Conventional ADC maps conflate true water diffusion and microvascular perfusion, which can blur differences in tumors with hypervascularity or variable perfusion. IVIM offers a biexponential model that separates D (true diffusion), D* (pseudo-diffusion related to microcirculation), and f (perfusion fraction). By disentangling diffusion from perfusion, IVIM aims to provide a more accurate read on tumor cellularity and vascularity — important factors in tumor aggressiveness and histology under FIGO 2023.

Key findings: D stands out as the strongest discriminator

The study enrolled 34 pathologically confirmed EC cases, categorized into aggressive (high grade endometrioid, serous, clear cell, carcinosarcoma, undifferentiated) and non-aggressive (low grade endometrioid) groups. The main results show:

  • Aggressive tumors had lower diffusion metrics overall, with D and ADC values reduced compared to non-aggressive lesions.
  • D demonstrated the highest diagnostic accuracy for distinguishing aggressive from non-aggressive EC, with a cut-off around 0.56 × 10−3 mm²/s and an AUC of 0.87, yielding about 79.4% accuracy.
  • ADC also differentiated groups but with lower performance (cut-off ~0.53 × 10−3 mm²/s; accuracy near 73.5%).
  • The perfusion fraction f differed between groups, but its diagnostic accuracy was slightly inferior to D and close to ADC; D* showed no statistically meaningful separation due to variability.

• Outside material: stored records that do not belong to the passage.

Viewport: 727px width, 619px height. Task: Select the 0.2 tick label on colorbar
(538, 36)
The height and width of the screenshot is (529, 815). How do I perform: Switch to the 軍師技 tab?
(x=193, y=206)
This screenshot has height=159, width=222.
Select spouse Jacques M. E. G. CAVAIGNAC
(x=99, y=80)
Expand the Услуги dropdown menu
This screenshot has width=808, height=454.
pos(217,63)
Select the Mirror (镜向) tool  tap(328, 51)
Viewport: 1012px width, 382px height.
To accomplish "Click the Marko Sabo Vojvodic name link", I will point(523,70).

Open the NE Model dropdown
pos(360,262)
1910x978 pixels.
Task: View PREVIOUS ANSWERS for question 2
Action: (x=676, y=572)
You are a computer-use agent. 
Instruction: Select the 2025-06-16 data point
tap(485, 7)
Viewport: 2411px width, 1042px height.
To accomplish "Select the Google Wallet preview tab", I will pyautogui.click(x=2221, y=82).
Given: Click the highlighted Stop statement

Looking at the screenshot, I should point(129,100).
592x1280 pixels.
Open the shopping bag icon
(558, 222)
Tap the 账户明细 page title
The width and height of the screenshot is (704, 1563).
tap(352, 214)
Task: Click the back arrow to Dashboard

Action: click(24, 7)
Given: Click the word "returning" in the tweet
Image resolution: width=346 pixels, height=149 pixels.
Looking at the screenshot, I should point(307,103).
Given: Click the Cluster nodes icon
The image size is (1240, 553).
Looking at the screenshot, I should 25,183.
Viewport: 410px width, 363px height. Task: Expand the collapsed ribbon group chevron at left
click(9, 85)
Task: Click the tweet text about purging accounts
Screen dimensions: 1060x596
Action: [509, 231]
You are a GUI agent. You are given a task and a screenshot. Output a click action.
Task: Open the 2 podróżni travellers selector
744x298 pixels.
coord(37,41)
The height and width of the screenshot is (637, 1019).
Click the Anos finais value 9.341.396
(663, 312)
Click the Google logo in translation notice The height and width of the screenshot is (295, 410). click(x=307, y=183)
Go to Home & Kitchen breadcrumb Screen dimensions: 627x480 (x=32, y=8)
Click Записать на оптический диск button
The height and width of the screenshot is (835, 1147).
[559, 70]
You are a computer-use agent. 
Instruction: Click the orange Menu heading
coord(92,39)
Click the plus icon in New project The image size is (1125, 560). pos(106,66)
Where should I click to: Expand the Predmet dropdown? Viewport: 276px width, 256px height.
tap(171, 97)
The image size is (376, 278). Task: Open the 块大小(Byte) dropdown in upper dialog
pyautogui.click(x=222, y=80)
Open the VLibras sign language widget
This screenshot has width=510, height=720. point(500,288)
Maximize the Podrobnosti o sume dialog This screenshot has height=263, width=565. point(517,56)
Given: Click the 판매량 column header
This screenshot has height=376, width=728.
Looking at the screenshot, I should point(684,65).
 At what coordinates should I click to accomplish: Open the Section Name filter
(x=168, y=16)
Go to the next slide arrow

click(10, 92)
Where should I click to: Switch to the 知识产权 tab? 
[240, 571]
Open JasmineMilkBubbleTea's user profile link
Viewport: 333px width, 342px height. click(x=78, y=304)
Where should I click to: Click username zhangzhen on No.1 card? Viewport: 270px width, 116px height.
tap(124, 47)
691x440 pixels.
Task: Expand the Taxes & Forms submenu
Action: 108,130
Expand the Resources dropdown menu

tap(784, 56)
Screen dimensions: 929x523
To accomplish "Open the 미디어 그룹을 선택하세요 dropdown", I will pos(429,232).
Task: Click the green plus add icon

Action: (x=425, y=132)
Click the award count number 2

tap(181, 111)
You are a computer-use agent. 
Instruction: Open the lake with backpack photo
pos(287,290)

These findings indicate that, among IVIM parameters, the diffusion component D most reliably flags aggressive EC subtypes, aligning with the notion that higher cellular density reduces true diffusion. The perfusion component f also contributes meaningful information but may be more variable in routine practice.

Clinical implications: A non-invasive risk stratification tool

With FIGO 2023 placing greater emphasis on tumor biology for prognosis, preoperative risk stratification becomes crucial for surgical planning and adjuvant strategies. The study supports incorporating IVIM into MRI protocols, particularly to identify aggressive EC subtypes non-invasively. When integrated with conventional DWI and other multiparametric MRI features, IVIM could enhance preoperative counseling, help tailor surgical approaches, and refine risk-adapted therapy.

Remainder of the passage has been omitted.